О каменном великане, который столько лет не давал мне покоя, не было и помину.
Я заставил его замолчать навсегда. Навсегда отнял у него облик, который так пугал меня в детстве.
Теперь он, неузнаваемый, лежал у склона горы, защищая своим телом площадку Микелона от льдов и песков, которые, чего доброго, вздумают соскользнуть зимой с площадки Иеуса.
Мхи, молодая травка, ползучие цветы уже наполовину затянули и скрыли своей живой зеленью его мёртвое каменное тело. Там, где до сегодняшнего дня я проходил со своей тачкой, ещё поблёскивал битый, плотно уложенный камень. Но скоро и этого не будет видно…
Я был так счастлив, что мне захотелось сказать доброе слово и моему побеждённому врагу.

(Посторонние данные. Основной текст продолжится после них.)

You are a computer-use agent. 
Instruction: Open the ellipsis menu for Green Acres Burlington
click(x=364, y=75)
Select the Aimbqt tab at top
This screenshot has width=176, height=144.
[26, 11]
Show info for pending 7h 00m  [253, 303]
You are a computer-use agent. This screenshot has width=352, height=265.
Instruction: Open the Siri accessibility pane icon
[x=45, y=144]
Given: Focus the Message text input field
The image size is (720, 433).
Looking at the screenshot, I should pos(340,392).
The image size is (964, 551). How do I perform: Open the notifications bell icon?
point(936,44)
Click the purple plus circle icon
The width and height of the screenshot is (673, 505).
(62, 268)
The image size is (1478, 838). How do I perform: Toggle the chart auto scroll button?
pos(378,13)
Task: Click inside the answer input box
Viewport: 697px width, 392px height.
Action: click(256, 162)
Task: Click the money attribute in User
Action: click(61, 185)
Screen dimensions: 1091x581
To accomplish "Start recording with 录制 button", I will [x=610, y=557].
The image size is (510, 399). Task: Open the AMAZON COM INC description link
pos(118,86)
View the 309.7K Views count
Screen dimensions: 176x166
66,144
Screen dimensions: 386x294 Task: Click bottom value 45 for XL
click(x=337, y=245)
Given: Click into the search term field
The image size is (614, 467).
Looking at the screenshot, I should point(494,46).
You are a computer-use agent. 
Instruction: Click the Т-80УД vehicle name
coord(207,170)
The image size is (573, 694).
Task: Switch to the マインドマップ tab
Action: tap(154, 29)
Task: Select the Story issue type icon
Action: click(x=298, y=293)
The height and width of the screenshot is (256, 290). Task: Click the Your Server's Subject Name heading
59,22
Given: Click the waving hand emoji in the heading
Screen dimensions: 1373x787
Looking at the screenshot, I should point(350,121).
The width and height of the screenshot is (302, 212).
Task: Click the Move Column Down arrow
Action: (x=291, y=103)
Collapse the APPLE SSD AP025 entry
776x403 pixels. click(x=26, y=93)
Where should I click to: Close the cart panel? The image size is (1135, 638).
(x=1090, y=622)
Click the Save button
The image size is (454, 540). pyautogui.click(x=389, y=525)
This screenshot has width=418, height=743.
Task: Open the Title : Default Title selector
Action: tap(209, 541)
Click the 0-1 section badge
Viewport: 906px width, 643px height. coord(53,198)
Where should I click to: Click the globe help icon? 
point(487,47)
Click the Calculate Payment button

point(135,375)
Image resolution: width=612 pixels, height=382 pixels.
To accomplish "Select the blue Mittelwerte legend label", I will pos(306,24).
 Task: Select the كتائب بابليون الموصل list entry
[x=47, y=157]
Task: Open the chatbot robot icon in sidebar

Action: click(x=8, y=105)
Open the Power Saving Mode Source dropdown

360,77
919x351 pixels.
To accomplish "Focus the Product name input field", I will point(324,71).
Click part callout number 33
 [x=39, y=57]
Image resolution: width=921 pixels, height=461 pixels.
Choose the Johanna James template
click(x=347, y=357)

— Спи спокойно! — сказал я ему. — Я больше не потревожу тебя ни днём, ни ночью. Злой дух, который жил в тебе, изгнан и уже никогда не вернётся. С этих пор ты будешь служить не злу, а добру — будешь беречь человечье жильё и охранять эту ожившую землю. Пусть же молния обходит тебя стороной и снег ложится на тебя легче пуха!
Мне показалось, будто долгий покорный вздох пронёсся над ложбиной и смолк в горах.
С этой минуты старый Иеус затих навсегда.
VIIIНа следующее утро, чуть ли не с самого рассвета, я стал готовиться к маленькому празднику по случаю окончания работы.
Первым делом я спустился на нижнюю площадку и позвал к себе в гости дядюшку Брада. Старик всегда был для меня добрым соседом и другом, и я пригласил его прийти ко мне на лужайку к полудню вместе со всеми его пастухами и даже со всем стадом. Мне хотелось в этот день сделать почин моему лугу.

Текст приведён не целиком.